The healthcare provider in the outpatient clinic has obtained health histories for these new patients. Which patient may need referral for genetic testing?
- A. 35-year-old patient whose maternal grandparents died after strokes at ages 90 and 96
- B. 18-year-old patient with a positive pregnancy test whose first child has cerebral palsy
- C. 34-year-old patient who has a sibling with newly diagnosed polycystic kidney disease
- D. 50-year-old patient with a history of cigarette smoking who is complaining of dyspnea
Correct Answer: C
Rationale: The correct answer is C. The patient with a sibling having newly diagnosed polycystic kidney disease may need a referral for genetic testing. Polycystic kidney disease has a genetic component, so there is a higher likelihood of the patient also having the condition.

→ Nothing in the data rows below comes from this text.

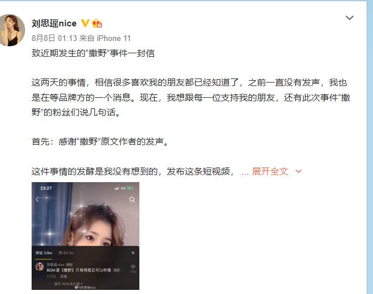The width and height of the screenshot is (373, 294).
Task: Click the membership gift badge icon
Action: click(x=97, y=23)
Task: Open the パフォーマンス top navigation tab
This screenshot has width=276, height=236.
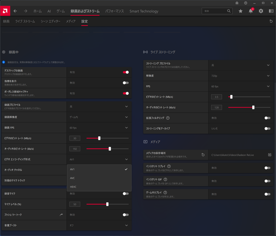Action: (x=115, y=11)
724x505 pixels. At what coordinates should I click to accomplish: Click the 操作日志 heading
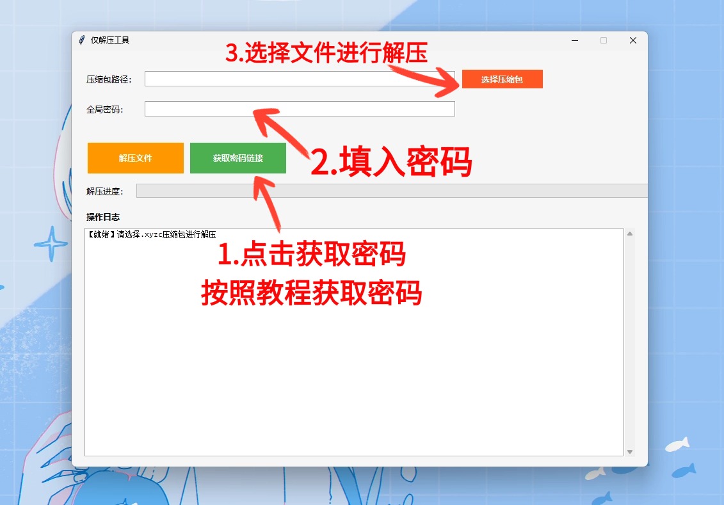pyautogui.click(x=103, y=217)
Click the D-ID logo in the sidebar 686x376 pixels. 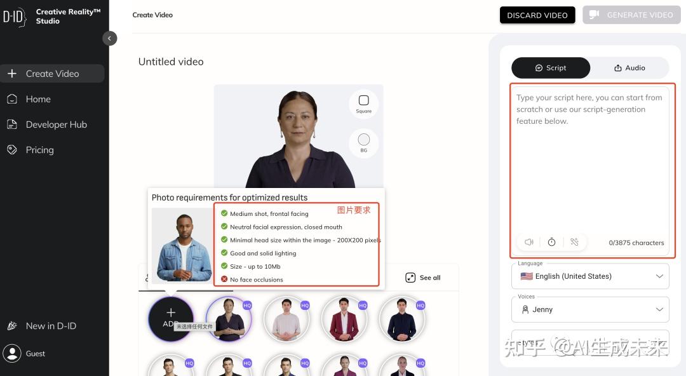14,17
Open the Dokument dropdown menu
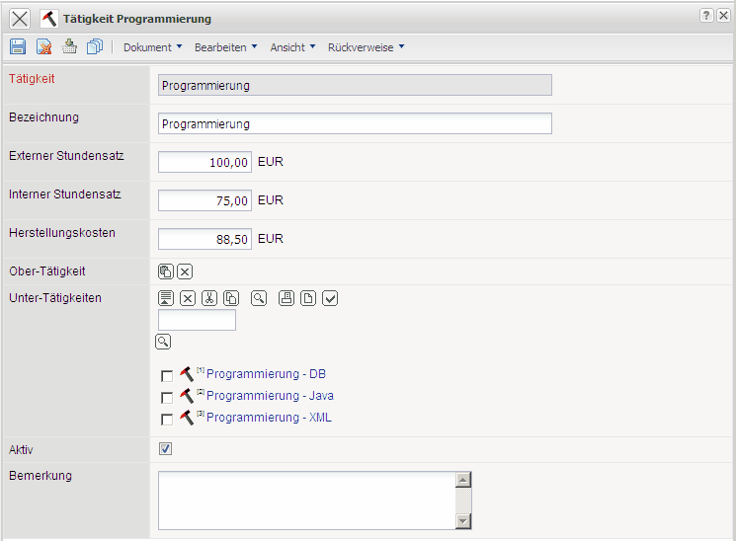This screenshot has width=736, height=541. click(x=152, y=47)
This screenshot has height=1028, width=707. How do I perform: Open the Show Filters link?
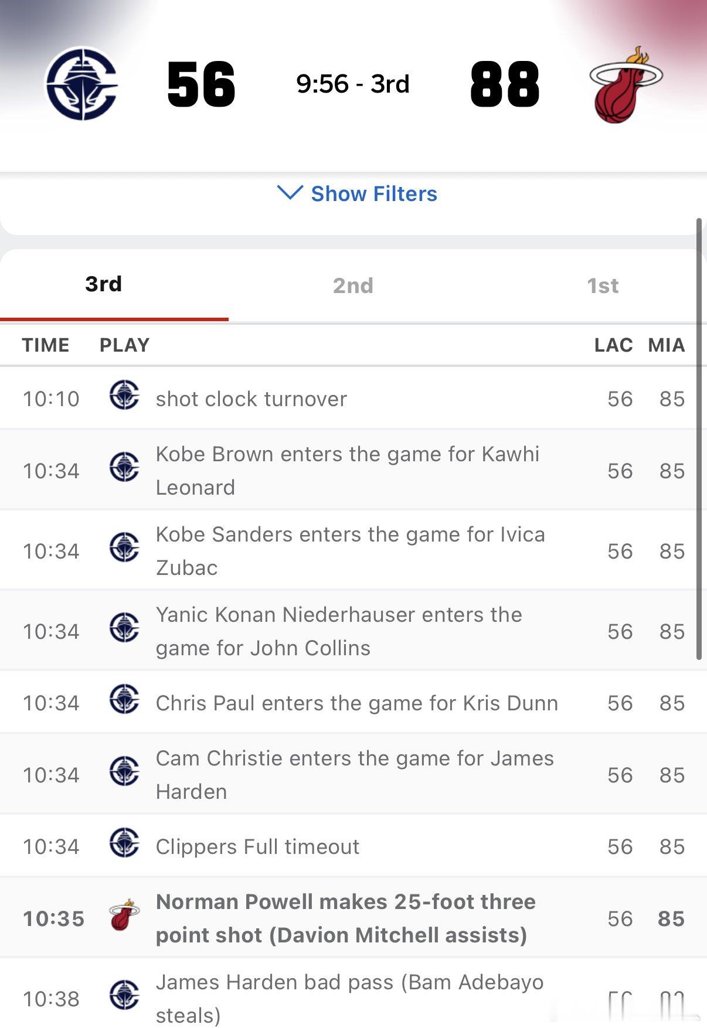pyautogui.click(x=374, y=194)
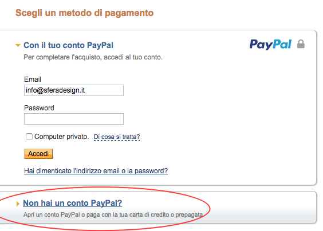Viewport: 323px width, 231px height.
Task: Click the 'Email' field label
Action: coord(33,79)
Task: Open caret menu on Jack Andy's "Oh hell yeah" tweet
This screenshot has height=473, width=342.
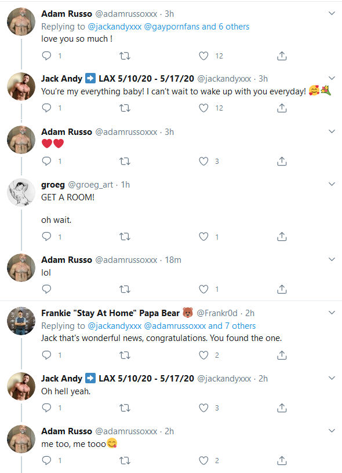Action: click(332, 378)
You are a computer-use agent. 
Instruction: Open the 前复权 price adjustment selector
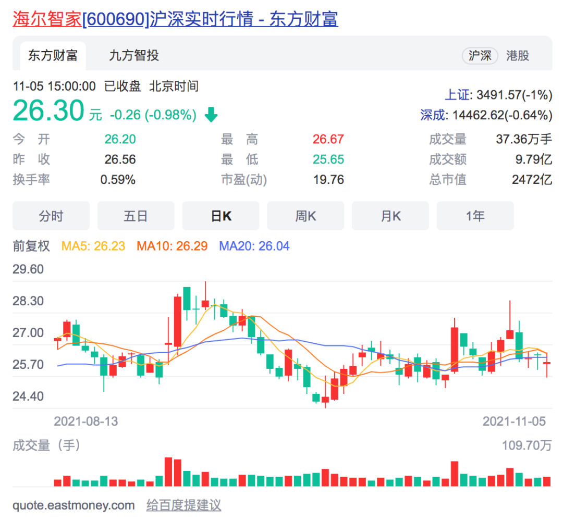coord(32,246)
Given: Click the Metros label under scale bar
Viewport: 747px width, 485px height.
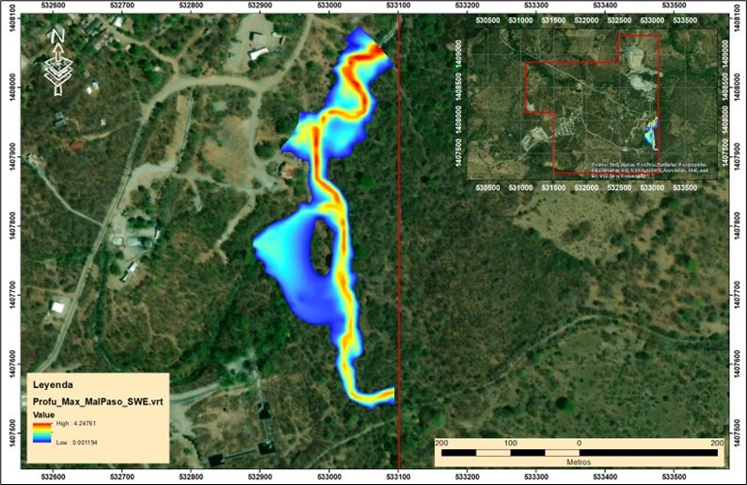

Referral for genetic testing can help in early diagnosis, management, and counseling for the patient and their family members.
Choice A is incorrect because strokes in maternal grandparents at advanced ages are not typically indicative of a need for genetic testing. Choice B is incorrect as cerebral palsy is not typically a genetic condition related to the patient's pregnancy test result. Choice D is incorrect as dyspnea in a smoking patient is more likely related to respiratory issues such as chronic obstructive pulmonary disease rather than a genetic condition.
A patient with coronary artery disease (CAD) is prescribed a statin medication. What should the nurse include in the patient education?
- A. Take the medication with food.
- B. Report any muscle pain or weakness.
- C. Increase intake of grapefruit juice.
- D. Avoid foods high in potassium.
Correct Answer: B
Rationale: Step 1: Statins can cause muscle pain or weakness as a side effect.
Step 2: Prompt reporting of muscle pain or weakness is crucial to address potential myopathy or rhabdomyolysis.
Step 3: Nurse should educate patient to report any muscle symptoms promptly for timely intervention and prevention of complications.
Summary: Option B is correct as it emphasizes the importance of monitoring and reporting potential side effects of statins. Options A, C, and D are incorrect as taking with food, increasing grapefruit juice intake, and avoiding potassium-rich foods are not relevant considerations for statin therapy.